On 25 Mar 2021, at 15:13, Kwangsun Noh <[hidden email]> wrote:



Hi, Spark users.


Currently I have to make multiple tables in hdfs using spark api.

The tables need to made by each other users.


For example, table01 is owned by user01, table02 is owned by user02 like below.


path                                     | owner:group   | permission

/data/table01/                      | user01:spark   |770

/data/table01/_SUCESS     | user01:spark   |770  

/data/table01/part_xxxxx     | user01:spark   |770  

/data/table01/part_xxxxx     | user01:spark   |770    

...

/data/table02/                      | user02:spark   |770

...

/data/table03/                      | user03:spark   |770

...




Actually I used the UGI to make them. but the directories was made as i expect.

But the files (part_xxxxx) was made by the user that launched the spark application.


Is it possible to do what i want ?

Reply | Threaded
Open this post in threaded view
|

Re: Is it enable to use Multiple UGIs in One Spark Context?

"Yuri Oleynikov (‫יורי אולייניקוב‬‎)"
I think that submitting the spark job on behalf of user01 will solve the problem.
You may also try to set a sticky bit on /data/user01/rdd folder if you want to allow multiple users writing to /data/user01/rdd  same at same time, but i'd not recommend  allow multiple users writing to same dir exactly because of _temporary folder: race condition and tampering - you do not want to mess with that kind of things unless you 100% guarantee that simultaneous writing by multiple users will never happen.

Anyway, try following:
  1. hdfs dfs -chmod 1777 /data/user01/rdd
  2. run spark-submit with user A to append data to /data/user01/rdd (make sure you have correct HDFS umask set)
  3. run spark-submit with user B to append data to /data/user01/rdd (make sure you have correct HDFS umask set)
  4. run spark-submit with user C to read data from /data/user01/rdd  
In order to make user from domain A be able to read data without job failing, i'd recommend to partition  /data/user01/rdd (e.d.,  /data/user01/rdd/my_column=domain_a with corresponding UGO/ACL permissions) and filter read data by my_column:
spark.read.format("parquet").load("/data/user01/rdd").filter(functions.expr("my_column=domain_a"))


Note #1, the question is what exact goal you are trying to achieve
Note #2, I personally do not recommend allowing writing to the same dir by multiple users also because simple security guidelines (see Simple Security property and star security property of Bell-LaPadula security model)

чт, 25 мар. 2021 г. в 19:24, Kwangsun Noh <[hidden email]>:
Thank you for the first answer to my question.

Unfortunately, I have to make totally different tables

and It is not possible to make only one table via UGI.

---

below is the sample codes I wrote.

org.apache.hadoop.security.UserGroupInformation.createRemoteUser("user01").doAs(new java.security.PrivilegedExceptionAction[Unit] {
   def run = { spark.range(1, 10).write.mode("overwrite").save("hdfs://localhost:9000/data/user01/rdd") }
})

Collected data —
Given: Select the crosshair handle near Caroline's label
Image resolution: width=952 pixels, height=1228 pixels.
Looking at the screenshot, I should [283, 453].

Aim — Reproduce word for word the portion of the Spark forum thread starting with "Hi, Spark users." and going on through "user02 like below.".

Complete output —
Hi, Spark users.


Currently I have to make multiple tables in hdfs using spark api.

The tables need to made by each other users.


For example, table01 is owned by user01, table02 is owned by user02 like below.